As a teacher I am always looking for new ways to challenge my students and effectively assess their understanding of the concepts that I teach them. Additionally, I want to teach my students to be critical thinkers and be able to analyze and interpret data and information. This is a skill that goes beyond any content area is beneficial to all aspects of life.
This past year I began giving what I titled "ACT Challenge Questions" to my students. These questions are modeled off of the science section of the ACT and other standardize tests. The basic format of these questions is as follows:
1. In introductory paragraph containing information about an experiment or scientific principal.
2. A series of 2-4 graphs, tables, or charts.
3. A collection of 4-7 multiple choice questions related to the provided information.
There are seven sample question sets posted on the ACT website. It's worth taking a look at them to understand their structure.
I tell my students that they don't need to know anything about the subject of the questions in order to answer the questions correctly because the answers are "hidden" in the information that is provided. It's their job to find these answers. An interesting exercise to prove this to your students it to give them a set of problems for a course they haven't taken and see how they do. The won't get all of the questions, but they will get some of them!
To help prepare students for this challenging segment of the ACT and to teach them the importance of data analysis and critical thinking, I begin writing and giving timed mini "challenge questions" to my students. At first these took the form of optional assignments in which I gave candy to any student who got all five the questions correct. The first time I did this in class I had a lot of candy left over! I used this first exercise (which most of my 9th graders failed) to teach strategies for tackling a set of problems:
1. Ignore all of the information, charts and graphs. Go straight to the first question. Typically this will be a general "what are we talking about" type of question in which you will be asked to identify the purpose of the experiment or study. Usually this information can be found within the introductory information or the titles of the data sets. While you don't want to rush, it is important to work through this question quickly because you will need extra time on the final question.
2. Ignore all other information and focus on the table/graph/chart that is referenced in the question. Questions 2-3 will usually contain a phrase such as "look at table 4" or "according to the graph". This is your clue that the answer to this question can be found in this data set. These questions are typically pretty easy. All you need to do is correctly interpret the data that is provided. Again, while you don't want to rush, it is important to work through these questions quickly because you will need extra time on the final question.
3. Work backwards on analysis questions. Question 4 (sometimes question 3-4) will be similar in construction to question 2 however this time you will be asked to compare, contrast, interpret, or order the results of two or more charts, graphs, or tables. There will typically be a key phrase such as "according to tables 2 and 3", "compare the test results of trials 1 and 2," or "arrange the test results of experiment 1 from largest to smallest." Do some quick mental math and choose an approximate value/answer for the question. Next, look at the available choices to see if there is a value/answer close to your approximation. Work backwards to determine if the value is a reasonable choice. If none of the answers are close to your guess, re-calculate your guess or re-read the information to ensure that you didn't make an error or miss an important piece of information.

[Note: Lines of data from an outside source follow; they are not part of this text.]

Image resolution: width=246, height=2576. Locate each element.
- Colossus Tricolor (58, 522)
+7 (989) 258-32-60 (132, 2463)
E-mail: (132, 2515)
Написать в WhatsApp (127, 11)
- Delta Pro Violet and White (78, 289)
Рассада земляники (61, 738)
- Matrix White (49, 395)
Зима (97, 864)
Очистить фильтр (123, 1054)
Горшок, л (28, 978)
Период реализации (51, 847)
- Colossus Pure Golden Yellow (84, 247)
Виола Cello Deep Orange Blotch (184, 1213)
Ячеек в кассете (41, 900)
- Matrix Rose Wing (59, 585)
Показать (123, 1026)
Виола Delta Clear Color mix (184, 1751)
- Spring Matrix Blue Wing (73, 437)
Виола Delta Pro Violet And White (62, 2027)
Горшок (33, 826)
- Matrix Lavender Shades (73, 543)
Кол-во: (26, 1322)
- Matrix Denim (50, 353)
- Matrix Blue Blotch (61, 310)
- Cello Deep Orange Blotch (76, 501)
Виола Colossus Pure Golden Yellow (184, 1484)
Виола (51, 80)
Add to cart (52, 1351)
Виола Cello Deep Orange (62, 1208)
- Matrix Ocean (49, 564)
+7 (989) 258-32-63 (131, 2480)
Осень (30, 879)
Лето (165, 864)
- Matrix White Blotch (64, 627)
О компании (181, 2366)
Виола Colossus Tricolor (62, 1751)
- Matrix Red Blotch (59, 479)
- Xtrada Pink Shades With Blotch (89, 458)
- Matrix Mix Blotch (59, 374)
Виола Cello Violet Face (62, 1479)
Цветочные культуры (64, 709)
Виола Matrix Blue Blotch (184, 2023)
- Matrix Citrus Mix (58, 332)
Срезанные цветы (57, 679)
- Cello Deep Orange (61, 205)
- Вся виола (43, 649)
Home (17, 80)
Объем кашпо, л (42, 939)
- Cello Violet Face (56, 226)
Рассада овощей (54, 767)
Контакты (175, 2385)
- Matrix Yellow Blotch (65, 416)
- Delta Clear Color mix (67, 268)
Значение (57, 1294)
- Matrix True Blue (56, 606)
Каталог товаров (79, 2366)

One of the common mistakes that student make on these question is missing important directions such as smallest to largest, fastest to slowest, etc. If your guess was way off, look for such a phrase and make sure you interpreted the data correctly.

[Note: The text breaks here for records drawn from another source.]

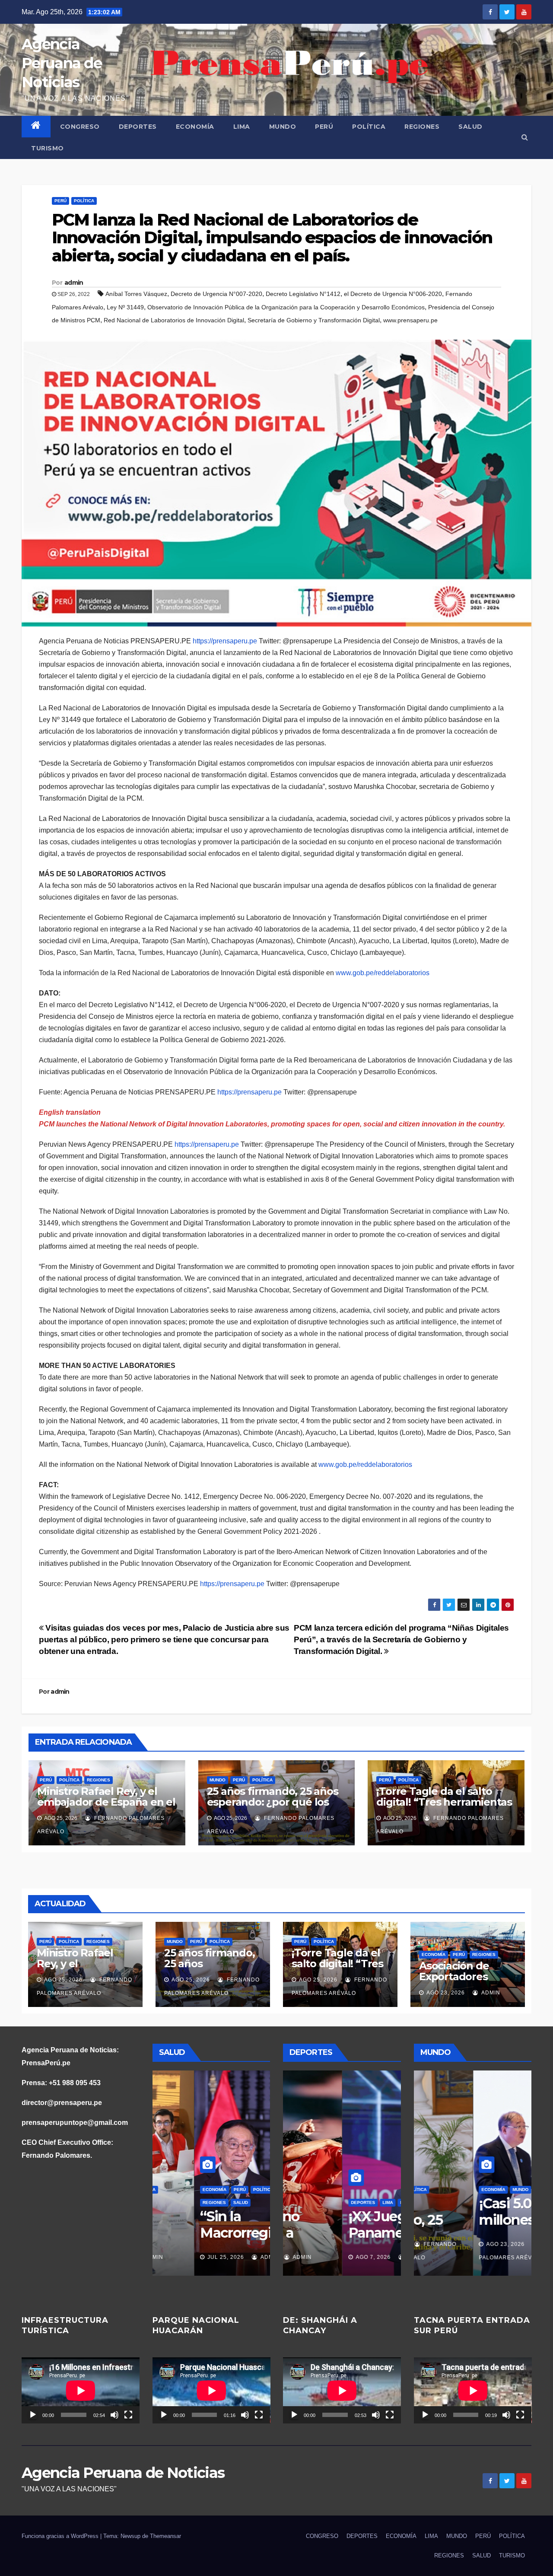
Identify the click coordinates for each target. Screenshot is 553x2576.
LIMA (241, 126)
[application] (81, 2390)
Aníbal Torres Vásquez (136, 293)
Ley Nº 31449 (125, 307)
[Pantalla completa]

4. Make a prediction! The final question (s) is/are the most challenging and will take the longest. In these questions you are asked to make a prediction. These questions can be tricky because the require you to use multiple pieces of information to draw a conclusion beyond the scope of the provided data/information. If your understanding of any of one portion of the data/information is incorrect, your final conclusion will also be flawed. In questions based on an experiment, you might be asked what would happen if one of the experimental variables is changed. In questions based on collected data, you might be asked to extrapolate the data beyond the range that is provided. Pay careful attention to units, time, and be sure to double check your calculations (most of the time you will be doing basic math).
Practice is essential if students are to master information analysis. Every test that I give has an "ACT question" on it. These question sets are a ton of work to put together but they require students to work with information in complex and challenging ways.
Am I teaching to the ACT test? Well, kind of, but believe that the data analysis skills I am teaching my students will benefit them well beyond the ACT test. I am trying to train critical thinkers and problem solvers, not just students who can fill in the right bubble with a #2 pencil. Frequently the ACT problem sets that I give cause discussion amongst the students as they talk with one another to figure out the correct answers. Each of them has some "logical" reason for their choice and in talking to one another they frequently find errors in their own assumptions and calculations. While my students don't particularly enjoy these problem sets, at the end of the year several of them told me that they thought they were valuable exercises.
If you'd like to challenge your students with similar problem sets feel free to use the handout I created with a sample question from the ACT website. I'd be interested in hearing if you think these types of questions could be used in other disciplines in addition to science.